*Exercise description*: Recast every line of the listing below as a Markdown table with the columns Row and Line, numbering each row and leaving out blank lines.

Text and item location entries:
--- START ---
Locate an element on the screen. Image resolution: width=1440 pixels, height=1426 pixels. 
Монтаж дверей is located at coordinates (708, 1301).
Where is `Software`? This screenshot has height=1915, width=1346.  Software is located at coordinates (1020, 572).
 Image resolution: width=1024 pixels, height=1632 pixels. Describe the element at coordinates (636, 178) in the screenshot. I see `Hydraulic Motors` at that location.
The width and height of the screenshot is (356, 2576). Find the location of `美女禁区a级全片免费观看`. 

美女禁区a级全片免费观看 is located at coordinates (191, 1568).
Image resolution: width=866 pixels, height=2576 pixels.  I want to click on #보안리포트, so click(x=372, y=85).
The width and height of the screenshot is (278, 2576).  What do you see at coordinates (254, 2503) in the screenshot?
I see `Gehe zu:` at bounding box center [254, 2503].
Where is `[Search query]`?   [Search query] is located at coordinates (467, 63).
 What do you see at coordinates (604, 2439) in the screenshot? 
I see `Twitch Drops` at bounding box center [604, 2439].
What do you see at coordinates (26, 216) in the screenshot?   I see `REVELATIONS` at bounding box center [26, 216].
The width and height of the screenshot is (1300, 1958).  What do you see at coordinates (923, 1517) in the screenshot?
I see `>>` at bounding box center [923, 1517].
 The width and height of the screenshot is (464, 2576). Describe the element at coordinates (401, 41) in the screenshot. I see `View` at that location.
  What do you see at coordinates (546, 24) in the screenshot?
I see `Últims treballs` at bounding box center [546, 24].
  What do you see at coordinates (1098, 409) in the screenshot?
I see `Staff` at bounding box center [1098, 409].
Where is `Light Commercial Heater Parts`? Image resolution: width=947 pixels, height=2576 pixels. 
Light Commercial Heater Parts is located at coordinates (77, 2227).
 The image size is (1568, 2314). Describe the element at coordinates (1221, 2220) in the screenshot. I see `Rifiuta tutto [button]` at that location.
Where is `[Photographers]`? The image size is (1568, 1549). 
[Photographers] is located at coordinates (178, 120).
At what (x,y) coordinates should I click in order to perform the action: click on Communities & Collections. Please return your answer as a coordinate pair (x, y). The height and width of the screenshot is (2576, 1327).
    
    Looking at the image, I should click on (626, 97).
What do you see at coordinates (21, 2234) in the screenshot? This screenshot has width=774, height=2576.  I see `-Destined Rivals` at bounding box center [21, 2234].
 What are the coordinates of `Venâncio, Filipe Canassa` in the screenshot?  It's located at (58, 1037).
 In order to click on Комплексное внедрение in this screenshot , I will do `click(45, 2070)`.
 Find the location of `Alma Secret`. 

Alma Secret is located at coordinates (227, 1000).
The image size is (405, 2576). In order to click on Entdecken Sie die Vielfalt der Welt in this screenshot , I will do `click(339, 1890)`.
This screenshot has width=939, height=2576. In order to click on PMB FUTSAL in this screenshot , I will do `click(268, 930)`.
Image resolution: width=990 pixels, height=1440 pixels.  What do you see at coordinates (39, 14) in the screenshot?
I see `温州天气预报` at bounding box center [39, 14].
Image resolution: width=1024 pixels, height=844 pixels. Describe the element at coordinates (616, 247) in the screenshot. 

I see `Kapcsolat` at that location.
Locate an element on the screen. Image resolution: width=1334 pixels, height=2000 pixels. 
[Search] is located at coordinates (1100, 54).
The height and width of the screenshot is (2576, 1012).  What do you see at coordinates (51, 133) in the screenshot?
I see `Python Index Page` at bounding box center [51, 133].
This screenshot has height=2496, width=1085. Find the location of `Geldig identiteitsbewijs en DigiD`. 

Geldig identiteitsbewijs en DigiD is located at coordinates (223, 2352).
--- END ---
*Correct response*:
| Row | Line |
|---|---|
| 1 | Locate an element on the screen. Image resolution: width=1440 pixels, height=1426 pixels.  |
| 2 | Монтаж дверей is located at coordinates (708, 1301). |
| 3 | Where is `Software`? This screenshot has height=1915, width=1346.  Software is located at coordinates (1020, 572). |
| 4 |  Image resolution: width=1024 pixels, height=1632 pixels. Describe the element at coordinates (636, 178) in the screenshot. I see `Hydraulic Motors` at that location. |
| 5 | The width and height of the screenshot is (356, 2576). Find the location of `美女禁区a级全片免费观看`.  |
| 6 | 美女禁区a级全片免费观看 is located at coordinates (191, 1568). |
| 7 | Image resolution: width=866 pixels, height=2576 pixels.  I want to click on #보안리포트, so click(x=372, y=85). |
| 8 | The width and height of the screenshot is (278, 2576).  What do you see at coordinates (254, 2503) in the screenshot? |
| 9 | I see `Gehe zu:` at bounding box center [254, 2503]. |
| 10 | Where is `[Search query]`?   [Search query] is located at coordinates (467, 63). |
| 11 |  What do you see at coordinates (604, 2439) in the screenshot?  |
| 12 | I see `Twitch Drops` at bounding box center [604, 2439]. |
| 13 | What do you see at coordinates (26, 216) in the screenshot?   I see `REVELATIONS` at bounding box center [26, 216]. |
| 14 | The width and height of the screenshot is (1300, 1958).  What do you see at coordinates (923, 1517) in the screenshot? |
| 15 | I see `>>` at bounding box center [923, 1517]. |
| 16 |  The width and height of the screenshot is (464, 2576). Describe the element at coordinates (401, 41) in the screenshot. I see `View` at that location. |
| 17 |   What do you see at coordinates (546, 24) in the screenshot? |
| 18 | I see `Últims treballs` at bounding box center [546, 24]. |
| 19 |   What do you see at coordinates (1098, 409) in the screenshot? |
| 20 | I see `Staff` at bounding box center [1098, 409]. |
| 21 | Where is `Light Commercial Heater Parts`? Image resolution: width=947 pixels, height=2576 pixels.  |
| 22 | Light Commercial Heater Parts is located at coordinates (77, 2227). |
| 23 |  The image size is (1568, 2314). Describe the element at coordinates (1221, 2220) in the screenshot. I see `Rifiuta tutto [button]` at that location. |
| 24 | Where is `[Photographers]`? The image size is (1568, 1549).  |
| 25 | [Photographers] is located at coordinates (178, 120). |
| 26 | At what (x,y) coordinates should I click in order to perform the action: click on Communities & Collections. Please return your answer as a coordinate pair (x, y). The height and width of the screenshot is (2576, 1327). |
| 27 |     Looking at the image, I should click on (626, 97). |
| 28 | What do you see at coordinates (21, 2234) in the screenshot? This screenshot has width=774, height=2576.  I see `-Destined Rivals` at bounding box center [21, 2234]. |
| 29 |  What are the coordinates of `Venâncio, Filipe Canassa` in the screenshot?  It's located at (58, 1037). |
| 30 |  In order to click on Комплексное внедрение in this screenshot , I will do `click(45, 2070)`. |
| 31 |  Find the location of `Alma Secret`.  |
| 32 | Alma Secret is located at coordinates (227, 1000). |
| 33 | The image size is (405, 2576). In order to click on Entdecken Sie die Vielfalt der Welt in this screenshot , I will do `click(339, 1890)`. |
| 34 | This screenshot has width=939, height=2576. In order to click on PMB FUTSAL in this screenshot , I will do `click(268, 930)`. |
| 35 | Image resolution: width=990 pixels, height=1440 pixels.  What do you see at coordinates (39, 14) in the screenshot? |
| 36 | I see `温州天气预报` at bounding box center [39, 14]. |
| 37 | Image resolution: width=1024 pixels, height=844 pixels. Describe the element at coordinates (616, 247) in the screenshot.  |
| 38 | I see `Kapcsolat` at that location. |
| 39 | Locate an element on the screen. Image resolution: width=1334 pixels, height=2000 pixels.  |
| 40 | [Search] is located at coordinates (1100, 54). |
| 41 | The height and width of the screenshot is (2576, 1012).  What do you see at coordinates (51, 133) in the screenshot? |
| 42 | I see `Python Index Page` at bounding box center [51, 133]. |
| 43 | This screenshot has height=2496, width=1085. Find the location of `Geldig identiteitsbewijs en DigiD`.  |
| 44 | Geldig identiteitsbewijs en DigiD is located at coordinates (223, 2352). |